Il faut noter que même une consommation modérée d'alcool (1-2 verres / jour) peut engendrer des troubles du comportement sans malformation, comme des déficits attentionnels ou un retard mental.
- les effets du tabac
La consommation de tabac par la mère a un effet direct sur le comportement des enfants (avortement, enfant mort né, prématurité, problèmes respiratoires, anomalie du fonctionnement cardiaque), malgré la prévention et les mises en garde des mères pendant la grossesse. Les effets nocifs du tabac sont dus au fait que la nicotine entraine une constriction des vaisseaux sanguins, qui diminue l'irrigation sanguine du placenta. Une des conséquences les plus visibles concerne l'effet sur le poids du nouveau né. (Haste et al, 1991).

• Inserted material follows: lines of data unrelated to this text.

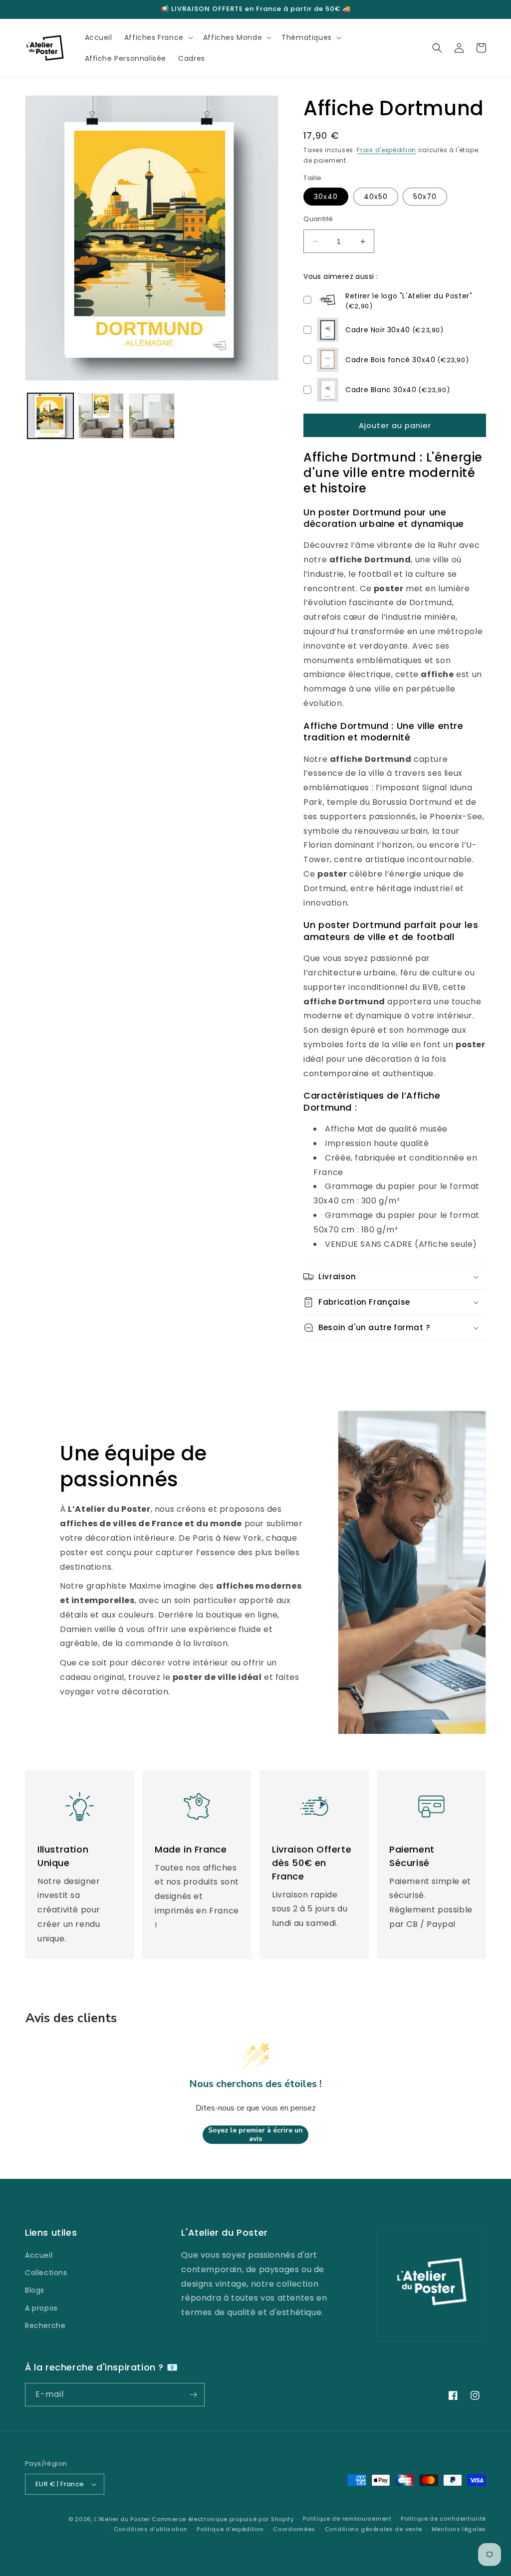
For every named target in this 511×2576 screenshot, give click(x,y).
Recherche (45, 2326)
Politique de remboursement (347, 2519)
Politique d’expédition (230, 2529)
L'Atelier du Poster (122, 2519)
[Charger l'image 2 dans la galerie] (101, 416)
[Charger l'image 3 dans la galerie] (152, 416)
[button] (157, 37)
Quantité (318, 219)
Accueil (38, 2255)
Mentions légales (459, 2529)
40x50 (376, 197)
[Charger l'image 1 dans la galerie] (50, 416)
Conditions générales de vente (373, 2529)
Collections (46, 2273)
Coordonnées (294, 2529)
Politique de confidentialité (443, 2519)
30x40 (326, 197)
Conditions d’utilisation (151, 2529)
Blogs (34, 2290)
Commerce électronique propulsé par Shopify (222, 2519)
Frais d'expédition (386, 150)
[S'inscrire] (193, 2394)
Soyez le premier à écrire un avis (255, 2134)
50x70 (425, 197)
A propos (41, 2308)
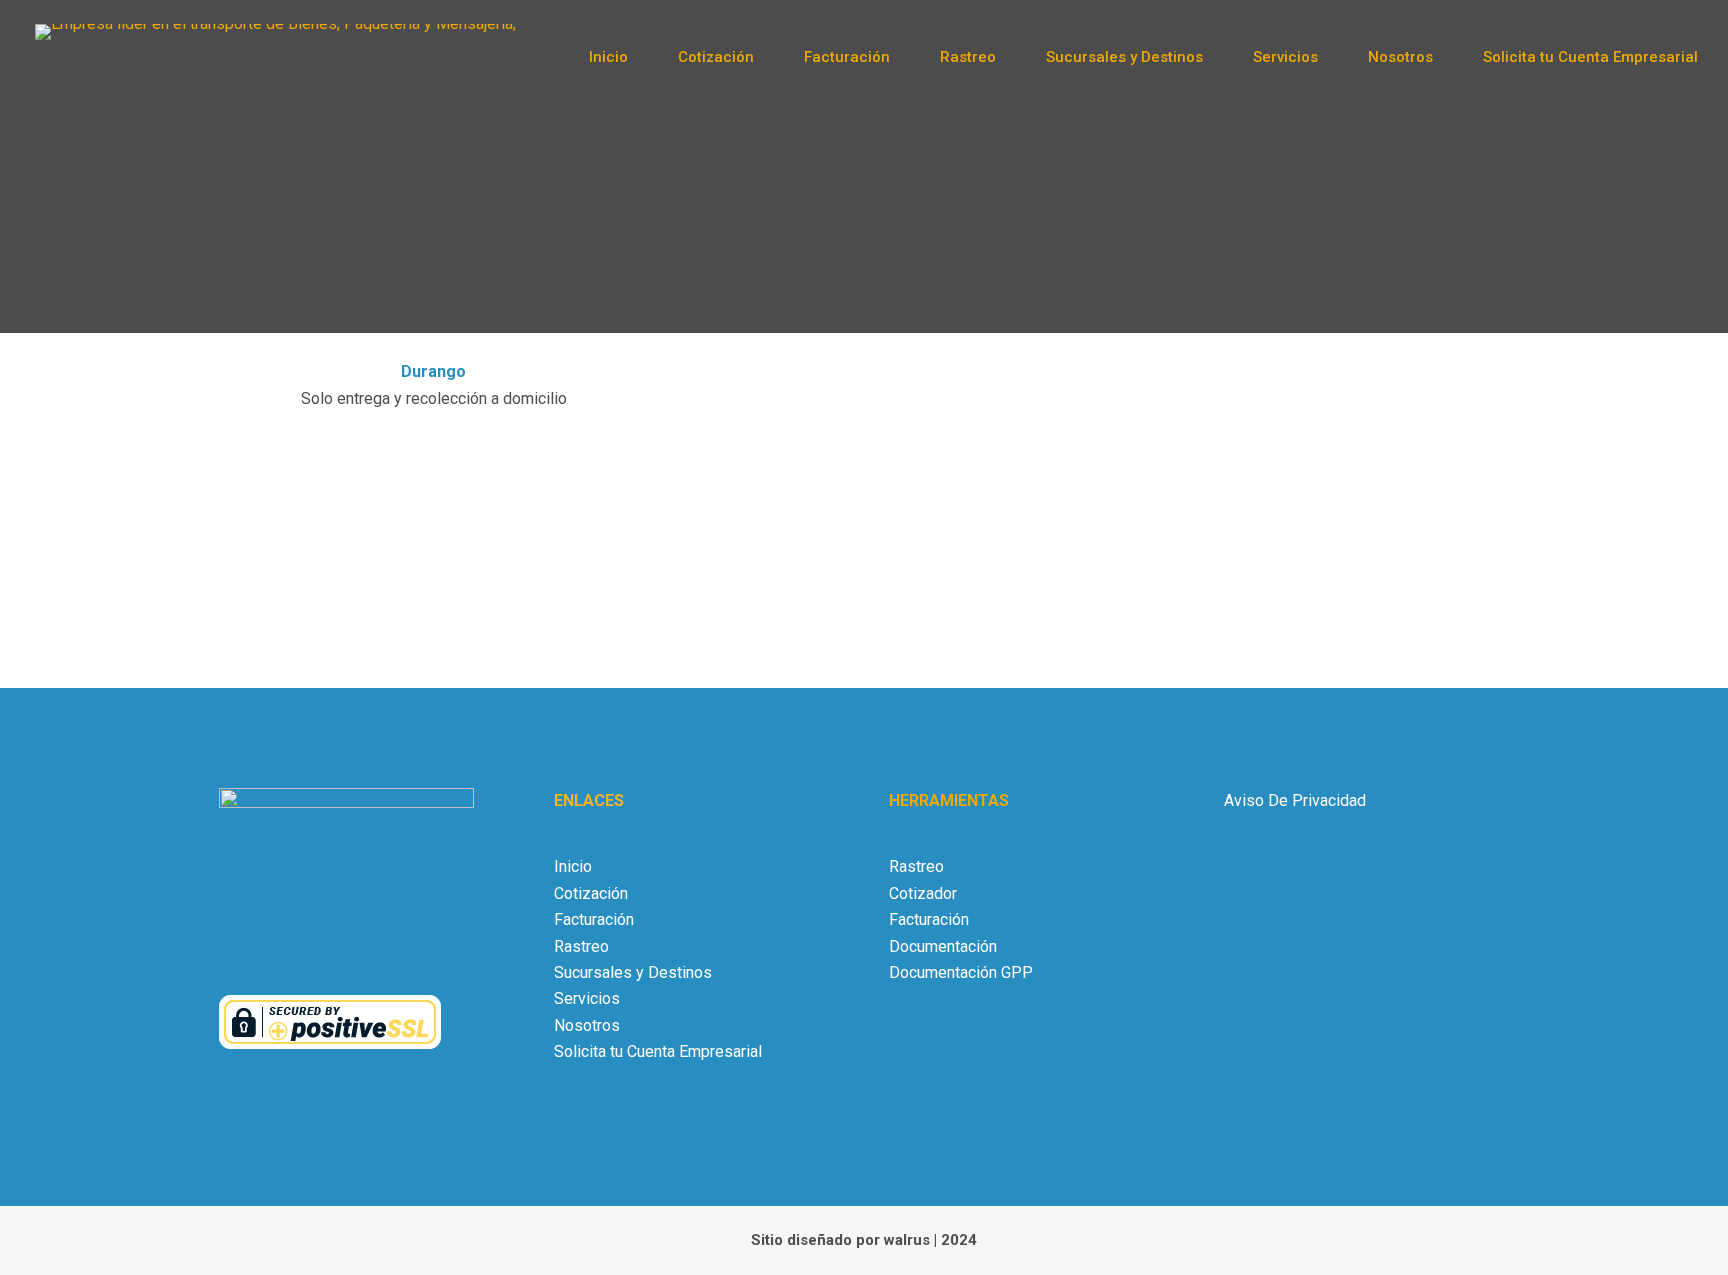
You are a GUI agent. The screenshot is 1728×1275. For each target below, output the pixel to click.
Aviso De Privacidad (1295, 800)
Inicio (608, 57)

consommation de tabac par la mère et poids de l'enfant à la naissance |
Par ailleurs, la consommation de tabac par la mère au cours de la grossesse augmente de 2 à 3 fois les risques du symdrome de la mort subite du nourrisson (Golding, 1997). La nicotine, transmise par le sang de la mère fumeuse au foetus, conduirait à une activation continue du récepteur nicotique du foetus pendant la grossesse. Une telle activation aurait pour effet de diminuer l'efficacité des réflexes respiratoires et d'éveil en réponse aux apnées du sommeil, et donc un risque augmenté de mort subite du nourrisson. En France, 39 cas de mort subite du nourrisson ont été recensés en 2001.

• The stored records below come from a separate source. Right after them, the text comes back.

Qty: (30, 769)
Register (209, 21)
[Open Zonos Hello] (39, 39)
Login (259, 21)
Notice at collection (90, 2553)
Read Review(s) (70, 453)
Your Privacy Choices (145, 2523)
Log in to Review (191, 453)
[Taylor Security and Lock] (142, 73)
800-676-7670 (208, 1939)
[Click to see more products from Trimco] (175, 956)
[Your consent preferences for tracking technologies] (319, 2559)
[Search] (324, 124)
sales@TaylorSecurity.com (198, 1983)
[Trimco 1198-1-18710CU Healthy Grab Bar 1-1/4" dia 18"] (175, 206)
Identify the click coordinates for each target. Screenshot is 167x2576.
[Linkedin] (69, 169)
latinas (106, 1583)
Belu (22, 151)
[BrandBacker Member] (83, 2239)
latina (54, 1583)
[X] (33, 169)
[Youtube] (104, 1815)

De plus, i lest fort possible que la simple exposition de la mère à un environnement de fumeurs puisse affecter le développement du foetus, en agissant notamment sur son poids (Windham et al, 1999).
conclusion
Le développement moteur et perceptif commence dès le stade prénatal, qui s'étend entre la 9e semaine après la conception et la naissance. Les repères temporels caractérisant cette période sont identifiés pour ce qui concerne le développement physique et l'apparition des mouvements spontanés du foetus.
Ces changements morphologiques et ces réactions comportementales sont accompagnées de transformations des structures cérébrales ( complexification du cerveau, myélinisation et synaptogenèse). Parallèlement , les systèmes sensoriels se développent selon un ordre allant de sens de l'équilibre à l'olfaction et la gustation, puis de l'audition à la vision. L'audition est fonctionnelle plusieurs semaines avant la naissance. L'étude des réactions des nouveaux nés à des stimulations auditives a permis de révéler l'existence d'un apprentissage prénatal. Ce dernier a notamment été mis en évidence par des recherches concernant la sensibilité du foetus à la voix de la mère. Ainsi, une comptine, lue régulièrement par la mère au cours des dernières semaines précédent la naissance, est reconnue par le nouveau né.
L'alcool et le tabac ont des effets négatifs et néfastes pour le développement physique et psychologique de l'enfant. Ces substances sont donc fortement déconseillées voire interdites pendant les 9 mois de la grossesse.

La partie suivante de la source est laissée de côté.